VERÓNICA MEDINA (JAÉN, 1974) PERDIÓ A SU MADRE, AURORA CORNEJO, a los 82 años, por Covid-19, el pasado mes de noviembre, una situación que recuerda como “extremadamente dura, no sólo por la muerte en sí, sino por el proceso vivido”. Su madre ingresó en la residencia ‘Caridad y Consolación’ de la capital en agosto de 2020 y cuando se detectó un brote de contagio por la infección de un trabajador, decidió dar todos los pasos para derivarla al hospital.
No fue tarea fácil. Se decidió ante la “falta de información” que le facilitaban. “Nos dijeron que había un grupo burbuja. En septiembre, la dirección permitió cambios entre los trabajadores. Uno de ellos entró el virus y de 130 mayores, se contagiaron 115”, recuerda, sin olvidar la muerte de más de 30 residentes. Su madre dio positivo el 15 de octubre. “Ella y otros usuarios convivían en un espacio sin ventilar, sin mascarilla y sin distancia”, denuncia.
_ _ _ _ _ _ _
■ QUÉ HAY QUE HACER
Del texto sobre la residencia de Jaén, copia tal cual el trozo que va desde "VERÓNICA MEDINA (JAÉN, 1974)" hasta "derivarla al hospital.".
_ _ _ _ _ _ _
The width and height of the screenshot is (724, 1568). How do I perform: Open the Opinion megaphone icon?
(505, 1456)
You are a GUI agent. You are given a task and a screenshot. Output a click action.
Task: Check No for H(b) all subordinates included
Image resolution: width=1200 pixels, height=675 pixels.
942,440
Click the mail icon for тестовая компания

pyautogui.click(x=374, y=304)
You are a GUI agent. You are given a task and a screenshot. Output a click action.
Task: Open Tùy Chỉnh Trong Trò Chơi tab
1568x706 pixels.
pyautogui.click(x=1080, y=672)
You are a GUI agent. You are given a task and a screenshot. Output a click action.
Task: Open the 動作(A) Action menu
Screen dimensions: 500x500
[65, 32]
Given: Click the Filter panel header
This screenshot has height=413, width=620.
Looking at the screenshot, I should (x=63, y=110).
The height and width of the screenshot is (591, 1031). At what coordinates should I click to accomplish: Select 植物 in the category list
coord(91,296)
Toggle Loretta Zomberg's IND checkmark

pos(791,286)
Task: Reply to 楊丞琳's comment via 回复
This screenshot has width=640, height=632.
_ _ _ _ _ _ _
■ SOLUCIÓN
VERÓNICA MEDINA (JAÉN, 1974) PERDIÓ A SU MADRE, AURORA CORNEJO, a los 82 años, por Covid-19, el pasado mes de noviembre, una situación que recuerda como “extremadamente dura, no sólo por la muerte en sí, sino por el proceso vivido”. Su madre ingresó en la residencia ‘Caridad y Consolación’ de la capital en agosto de 2020 y cuando se detectó un brote de contagio por la infección de un trabajador, decidió dar todos los pasos para derivarla al hospital.